Midwives and the UK’s Race Equity Task Force call for smarter, more a compassionate response
The Royal College of Midwives (RCOM) said of this proposed plan of care, “Introducing an intervention that is singling out women on ethnicity alone, when there are likely to be large differences in health status and values within the group could itself be considered discriminatory.”
Their recommendations to the government in response are for, “training and support to reduce racial inequality and promote culturally sensitive care in maternity services.” There is a track record to show these non-medical interventions, along with community care from doulas and other advocates, does more to improve outcomes for Black birthing women than routine induction of labour. RCOM’s call for more thoughtful response is a plea to government officials to not go with the knee-jerk reaction of intervention. Instead, Parliament, NICE, NHS, and care providers should listen directly to the women most impacted by racial bias and the proposed plans to address it.
There are several other Black maternal mortality activists calling on the government to not address this crisis by further separating, stigmatising, and pathologising Black birthing bodies. Dr Christine Ekechi, co-chair of RCOG’s Race Equality Taskforce is one of those voices. She points out, “There’s no specific gene that links all Asian people or a common gene that is found in all Black people.”
This highlights the need to remind government officials that it is racism driving the disparities in health outcomes, not race. Ekechi also notes, “Many of these pre-existing conditions are non-communicable diseases which are driven by social determinants of health such as poverty, education and housing.”
Better reporting for better action
In order to deeply assess the root causes of these disparities and consider thoughtful changes, the Healthcare Quality Improvement Partnership created MBRRACE-UK. It’s a taskforce collecting information on maternal and infant deaths across the UK. Their findings will be used to advance Parliamentary action on improving maternal and infant health across the UK. They have highlighted the disparities in birthing outcomes for non-white British women and have made strong recommendations for improvements.

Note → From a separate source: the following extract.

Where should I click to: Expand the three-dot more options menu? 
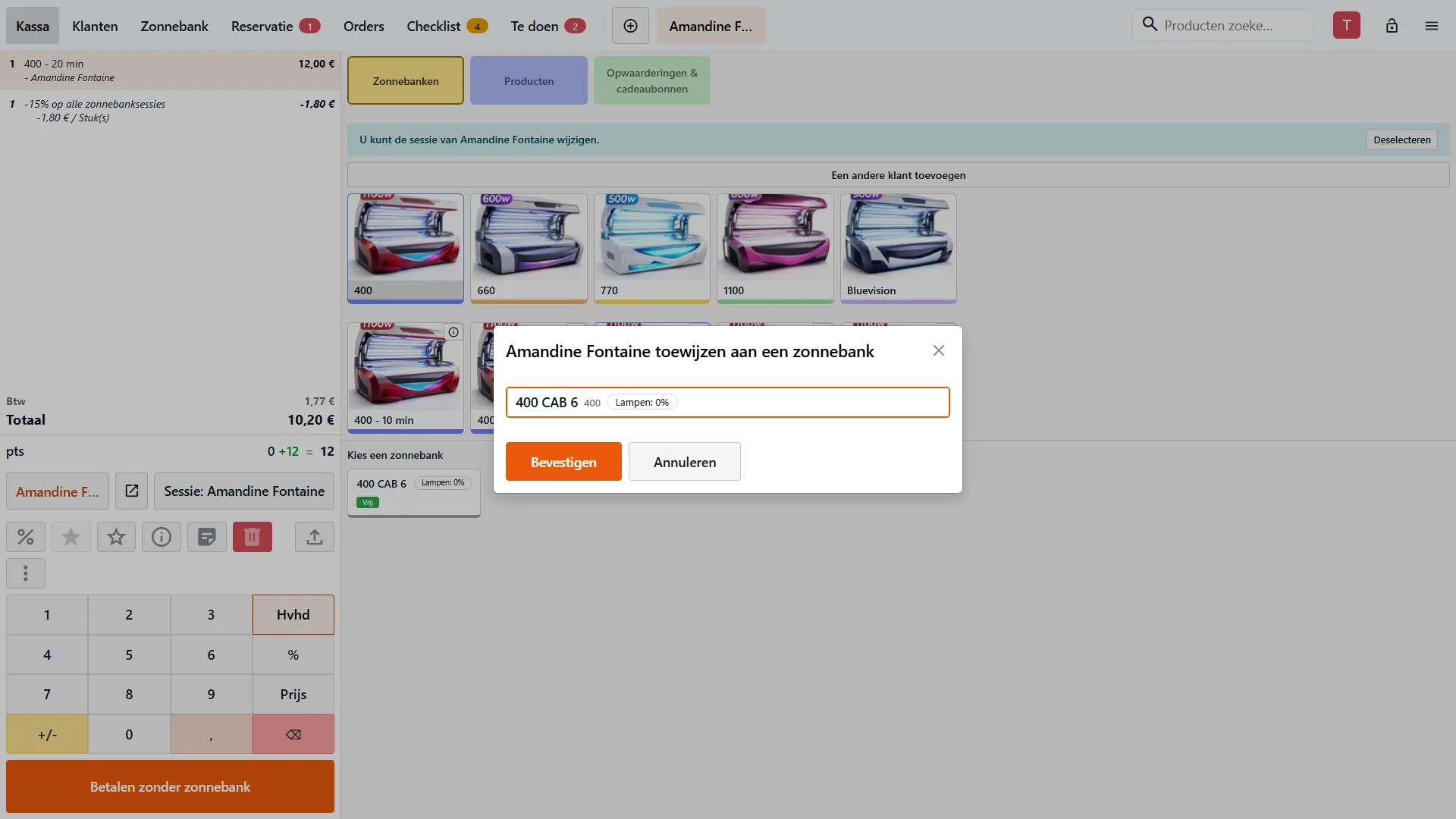(x=26, y=573)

Additionally, according to The House of Commons Joint Committee on Human Rights, there is in development a model for a network of advocates, “to ensure that the voices of mothers and families are heard” by the NHS. Particularly the voices of women from Black, Asian, and mixed-ethnicity groups. They set a target of having improvements on continuity of care — one of the best researched areas of improving outcomes — at 75% for Black, Asian, and mixed-ethnicity (BAME) women.
There is a lot the British government, MPs, health officials, NICE, and the NHS need to do to address the systemic racism leading the Black maternal mortality crisis. More thorough reporting from MBRRACE-UK, self-reporting medical staff, and from Black mothers themselves will hopefully lead to greater action.
What you can do
Educate yourself! Check out Birthright’s report, “Systemic racism, not broken bodies: An inquiry into racial injustice and human rights in UK maternity care” to learn more about the issues affecting Black birthing people in Britain.
If you want to support Black women in the UK around issues of reproductive safety, you can follow the FiveXMore campaign. You can join their newsletter here. They have several action items you may participate in, including writing to your local MP demanding better laws to improve outcomes.
If you are a healthcare provider, you can make sure to take the appropriate diversity and inclusion trainings. If those aren’t readily available in your unit, you can request one from organisations like Diverse Matters. Encourage others to take part by addressing issues of racism collectively and on an individual basis. Speaking out about the implicit bias you’ve witnessed in maternity care to advocacy groups and as a citizen writing to your government officials can go a long way in addressing these systemic problems.
All of us have underlying biases worth examining. It will take each of us exploring our own ways of improving to create a safer environment for Black and minority women to give birth and parent with joy.